§ WHAT TO DO: Copy these records word for word, starting at the line that has "Where should I click to: Open the Fichier" and ending after the line that has "(x=82, y=90)".

____________________

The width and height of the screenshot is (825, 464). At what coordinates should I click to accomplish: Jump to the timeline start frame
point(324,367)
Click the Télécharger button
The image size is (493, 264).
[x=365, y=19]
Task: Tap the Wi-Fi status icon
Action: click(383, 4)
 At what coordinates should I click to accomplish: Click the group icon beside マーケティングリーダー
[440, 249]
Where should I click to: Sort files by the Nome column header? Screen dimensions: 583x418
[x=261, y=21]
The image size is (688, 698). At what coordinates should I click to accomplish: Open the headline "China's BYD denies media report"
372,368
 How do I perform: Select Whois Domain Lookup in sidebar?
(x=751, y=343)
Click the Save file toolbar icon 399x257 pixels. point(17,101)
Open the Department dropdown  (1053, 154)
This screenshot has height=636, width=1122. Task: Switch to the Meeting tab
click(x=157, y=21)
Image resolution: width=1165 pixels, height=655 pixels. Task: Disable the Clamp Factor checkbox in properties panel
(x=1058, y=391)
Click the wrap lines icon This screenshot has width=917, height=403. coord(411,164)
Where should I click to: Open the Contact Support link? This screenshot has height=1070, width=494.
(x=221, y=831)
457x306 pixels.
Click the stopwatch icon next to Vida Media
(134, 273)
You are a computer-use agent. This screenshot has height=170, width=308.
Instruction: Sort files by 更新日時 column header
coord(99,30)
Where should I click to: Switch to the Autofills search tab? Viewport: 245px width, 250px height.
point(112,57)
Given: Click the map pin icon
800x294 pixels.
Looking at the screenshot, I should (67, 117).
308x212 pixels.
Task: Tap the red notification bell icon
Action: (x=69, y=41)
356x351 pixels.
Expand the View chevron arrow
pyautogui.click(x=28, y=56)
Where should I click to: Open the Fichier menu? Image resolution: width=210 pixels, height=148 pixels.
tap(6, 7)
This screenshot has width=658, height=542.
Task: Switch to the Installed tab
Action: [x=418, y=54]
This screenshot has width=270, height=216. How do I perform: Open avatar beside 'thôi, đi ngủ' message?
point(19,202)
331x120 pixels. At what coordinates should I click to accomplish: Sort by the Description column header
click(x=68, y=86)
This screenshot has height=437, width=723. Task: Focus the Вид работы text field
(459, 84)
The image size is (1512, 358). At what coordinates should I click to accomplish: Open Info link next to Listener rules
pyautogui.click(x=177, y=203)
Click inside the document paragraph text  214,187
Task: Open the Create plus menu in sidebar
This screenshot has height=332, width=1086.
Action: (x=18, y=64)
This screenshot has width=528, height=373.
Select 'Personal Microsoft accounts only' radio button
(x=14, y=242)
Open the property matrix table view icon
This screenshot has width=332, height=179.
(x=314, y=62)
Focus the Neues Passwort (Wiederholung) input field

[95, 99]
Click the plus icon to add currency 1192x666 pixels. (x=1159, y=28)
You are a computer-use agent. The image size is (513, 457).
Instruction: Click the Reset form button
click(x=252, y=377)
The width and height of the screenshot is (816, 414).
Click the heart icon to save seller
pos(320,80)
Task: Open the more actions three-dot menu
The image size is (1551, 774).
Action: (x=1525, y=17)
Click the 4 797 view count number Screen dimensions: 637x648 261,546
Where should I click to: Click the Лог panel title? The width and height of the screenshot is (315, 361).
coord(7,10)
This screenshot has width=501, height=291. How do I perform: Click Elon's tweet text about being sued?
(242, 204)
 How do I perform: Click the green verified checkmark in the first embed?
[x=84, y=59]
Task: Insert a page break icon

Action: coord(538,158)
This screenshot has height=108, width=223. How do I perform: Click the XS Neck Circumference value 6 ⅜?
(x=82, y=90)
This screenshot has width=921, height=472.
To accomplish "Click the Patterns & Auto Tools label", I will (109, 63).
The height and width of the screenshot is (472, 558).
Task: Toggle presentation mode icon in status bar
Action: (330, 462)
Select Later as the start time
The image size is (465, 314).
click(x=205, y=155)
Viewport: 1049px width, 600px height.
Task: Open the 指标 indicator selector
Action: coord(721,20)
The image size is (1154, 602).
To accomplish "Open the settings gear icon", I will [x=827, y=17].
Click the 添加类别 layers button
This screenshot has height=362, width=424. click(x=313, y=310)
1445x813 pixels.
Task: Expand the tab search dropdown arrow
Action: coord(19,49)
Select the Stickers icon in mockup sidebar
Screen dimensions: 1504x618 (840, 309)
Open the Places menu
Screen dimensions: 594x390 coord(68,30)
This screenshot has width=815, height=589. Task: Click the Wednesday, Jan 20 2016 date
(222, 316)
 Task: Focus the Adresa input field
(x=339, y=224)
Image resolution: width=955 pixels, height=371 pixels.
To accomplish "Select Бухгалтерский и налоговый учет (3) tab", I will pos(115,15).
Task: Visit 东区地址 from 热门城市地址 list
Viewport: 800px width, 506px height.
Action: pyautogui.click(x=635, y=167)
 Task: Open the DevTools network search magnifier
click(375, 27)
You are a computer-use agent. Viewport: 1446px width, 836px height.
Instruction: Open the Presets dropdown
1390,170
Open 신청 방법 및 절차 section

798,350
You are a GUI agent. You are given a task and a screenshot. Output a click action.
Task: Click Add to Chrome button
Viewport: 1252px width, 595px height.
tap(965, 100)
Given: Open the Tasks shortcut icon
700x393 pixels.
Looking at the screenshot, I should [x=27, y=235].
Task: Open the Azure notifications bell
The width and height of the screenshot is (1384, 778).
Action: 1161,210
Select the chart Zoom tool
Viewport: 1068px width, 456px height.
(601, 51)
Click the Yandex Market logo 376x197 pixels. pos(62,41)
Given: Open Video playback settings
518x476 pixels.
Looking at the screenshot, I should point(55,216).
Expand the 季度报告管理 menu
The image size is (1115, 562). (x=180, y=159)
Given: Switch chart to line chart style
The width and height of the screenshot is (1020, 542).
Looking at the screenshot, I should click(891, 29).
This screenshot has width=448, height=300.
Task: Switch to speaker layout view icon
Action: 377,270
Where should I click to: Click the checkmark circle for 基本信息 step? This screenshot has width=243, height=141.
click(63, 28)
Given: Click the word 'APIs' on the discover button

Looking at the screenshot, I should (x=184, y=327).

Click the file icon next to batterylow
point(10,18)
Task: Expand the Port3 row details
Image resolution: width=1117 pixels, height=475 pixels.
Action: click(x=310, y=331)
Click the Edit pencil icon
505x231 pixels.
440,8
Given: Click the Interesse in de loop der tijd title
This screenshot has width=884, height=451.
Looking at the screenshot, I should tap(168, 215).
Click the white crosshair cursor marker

____________________

§ RESPONSE FOR THIS EXERCISE:
Where should I click to: Open the Fichier menu? Image resolution: width=210 pixels, height=148 pixels.
tap(6, 7)
This screenshot has width=658, height=542.
Task: Switch to the Installed tab
Action: [x=418, y=54]
This screenshot has width=270, height=216. How do I perform: Open avatar beside 'thôi, đi ngủ' message?
point(19,202)
331x120 pixels. At what coordinates should I click to accomplish: Sort by the Description column header
click(x=68, y=86)
This screenshot has height=437, width=723. Task: Focus the Вид работы text field
(459, 84)
The image size is (1512, 358). At what coordinates should I click to accomplish: Open Info link next to Listener rules
pyautogui.click(x=177, y=203)
Click inside the document paragraph text  214,187
Task: Open the Create plus menu in sidebar
This screenshot has height=332, width=1086.
Action: (x=18, y=64)
This screenshot has width=528, height=373.
Select 'Personal Microsoft accounts only' radio button
(x=14, y=242)
Open the property matrix table view icon
This screenshot has width=332, height=179.
(x=314, y=62)
Focus the Neues Passwort (Wiederholung) input field

[95, 99]
Click the plus icon to add currency 1192x666 pixels. (x=1159, y=28)
You are a computer-use agent. The image size is (513, 457).
Instruction: Click the Reset form button
click(x=252, y=377)
The width and height of the screenshot is (816, 414).
Click the heart icon to save seller
pos(320,80)
Task: Open the more actions three-dot menu
The image size is (1551, 774).
Action: (x=1525, y=17)
Click the 4 797 view count number Screen dimensions: 637x648 261,546
Where should I click to: Click the Лог panel title? The width and height of the screenshot is (315, 361).
coord(7,10)
This screenshot has width=501, height=291. How do I perform: Click Elon's tweet text about being sued?
(242, 204)
 How do I perform: Click the green verified checkmark in the first embed?
[x=84, y=59]
Task: Insert a page break icon

Action: coord(538,158)
This screenshot has height=108, width=223. How do I perform: Click the XS Neck Circumference value 6 ⅜?
(x=82, y=90)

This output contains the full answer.